Donald Trump is bringing attention to obscure constitutional law once again. From the Foreign and Domestic Emoluments Clauses to the Adjournment Clause, Trump’s actions often involve these lesser-known provisions, prompting newfound expertise from individuals on both sides of the issue who had never delved into these clauses before.
However, one person had already tackled these issues long before they became mainstream: Seth Barrett Tillman.
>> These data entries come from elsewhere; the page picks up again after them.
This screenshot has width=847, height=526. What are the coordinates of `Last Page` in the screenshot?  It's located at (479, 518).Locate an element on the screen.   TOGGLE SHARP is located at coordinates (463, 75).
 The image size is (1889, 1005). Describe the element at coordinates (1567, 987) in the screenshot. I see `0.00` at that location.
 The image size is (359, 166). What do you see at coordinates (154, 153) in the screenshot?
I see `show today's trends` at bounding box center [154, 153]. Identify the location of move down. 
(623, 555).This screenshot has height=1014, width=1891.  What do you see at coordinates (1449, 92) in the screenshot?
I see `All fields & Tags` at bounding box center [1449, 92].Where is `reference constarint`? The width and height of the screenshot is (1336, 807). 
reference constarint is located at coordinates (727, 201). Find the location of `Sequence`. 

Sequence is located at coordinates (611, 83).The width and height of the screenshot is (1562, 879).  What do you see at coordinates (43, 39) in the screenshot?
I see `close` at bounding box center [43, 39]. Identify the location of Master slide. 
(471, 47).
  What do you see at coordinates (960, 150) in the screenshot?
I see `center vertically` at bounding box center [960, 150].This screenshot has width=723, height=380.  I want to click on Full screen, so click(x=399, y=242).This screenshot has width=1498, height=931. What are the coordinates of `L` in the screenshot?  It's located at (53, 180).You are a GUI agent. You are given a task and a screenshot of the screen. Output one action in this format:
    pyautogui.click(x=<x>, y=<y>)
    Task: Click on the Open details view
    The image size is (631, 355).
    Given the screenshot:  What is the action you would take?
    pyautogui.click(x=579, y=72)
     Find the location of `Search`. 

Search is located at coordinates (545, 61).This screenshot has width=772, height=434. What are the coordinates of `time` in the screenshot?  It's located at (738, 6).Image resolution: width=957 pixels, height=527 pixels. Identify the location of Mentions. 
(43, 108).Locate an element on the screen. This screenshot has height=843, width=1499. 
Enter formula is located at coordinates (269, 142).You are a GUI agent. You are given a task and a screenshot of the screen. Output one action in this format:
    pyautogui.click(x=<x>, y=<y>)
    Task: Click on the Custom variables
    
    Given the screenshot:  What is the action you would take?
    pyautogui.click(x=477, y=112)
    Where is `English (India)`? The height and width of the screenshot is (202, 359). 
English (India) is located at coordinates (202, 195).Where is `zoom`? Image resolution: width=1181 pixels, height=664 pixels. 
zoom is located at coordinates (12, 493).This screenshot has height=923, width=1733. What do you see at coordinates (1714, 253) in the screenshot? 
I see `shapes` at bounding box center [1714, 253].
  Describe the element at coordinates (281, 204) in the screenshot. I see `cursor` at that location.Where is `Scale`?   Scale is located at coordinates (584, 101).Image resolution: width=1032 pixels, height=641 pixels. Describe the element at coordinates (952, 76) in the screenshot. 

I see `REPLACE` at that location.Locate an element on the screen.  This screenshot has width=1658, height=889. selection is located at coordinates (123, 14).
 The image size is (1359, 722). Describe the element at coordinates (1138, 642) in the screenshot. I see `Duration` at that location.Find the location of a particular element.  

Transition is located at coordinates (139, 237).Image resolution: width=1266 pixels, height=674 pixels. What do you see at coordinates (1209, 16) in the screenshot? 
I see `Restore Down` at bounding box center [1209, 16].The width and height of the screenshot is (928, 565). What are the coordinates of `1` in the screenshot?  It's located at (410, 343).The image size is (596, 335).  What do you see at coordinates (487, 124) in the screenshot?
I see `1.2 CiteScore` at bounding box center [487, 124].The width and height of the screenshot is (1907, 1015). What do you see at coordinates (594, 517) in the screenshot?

What sets Seth’s scholarship apart is his approach to these topics outside of the current controversies. He argued against the President being subject to the Foreign Emoluments Clause long before a President Trump was even a possibility. This preemptive analysis, done without the bias of current events, holds significant weight in scholarly discussions.
Nearly two decades ago, Seth engaged in a scholarly exchange with Professor Brian Kalt on recess appointments, the Adjournment Clause, and the Convening Clause in the Northwestern Law Review Colloquy. This exchange predated the landmark case of Noel Canning by several years.
In the first installment, Seth proposed a method for terminating a recess appointment by the Senate, shedding light on a little-discussed aspect of constitutional law. Even in recent debates over the Adjournment Clause, Seth’s insights on terminating recess appointments were notably absent.
Seth’s early analysis of the President’s power to convene Congress and make recess appointments in the interim between sessions raised important questions that continue to be relevant today. This foresight, demonstrated in his discussions with Professor Kalt, challenges conventional interpretations of presidential authority in legislative proceedings.
While recent debates have focused on the President’s ability to adjourn Congress, Seth’s work highlights the equally significant power to convene Congress and potentially create a new session for recess appointments. These nuanced discussions, rooted in historical precedent and constitutional text, offer valuable insights into the complexities of executive-legislative interactions.
In his responses to Professor Kalt’s critiques, Seth further elucidates the intricacies of defining a “session,” “recess,” and “adjournment” in the context of terminating recess appointments. By drawing on historical sources and legal precedents, Seth challenges assumptions about the Senate’s unilateral power to terminate sessions and underscores the importance of understanding these terms in the context of constitutional interpretation.
Jefferson does not discuss the option of the President adjourning Congress in the event of a disagreement between the chambers. However, Article II, Section 3 of the Constitution clearly states that this is the alternative to a “joint vote.”
I value this insightful discussion because it took place almost twenty years ago, at a time when the outcomes of the theories were still unknown.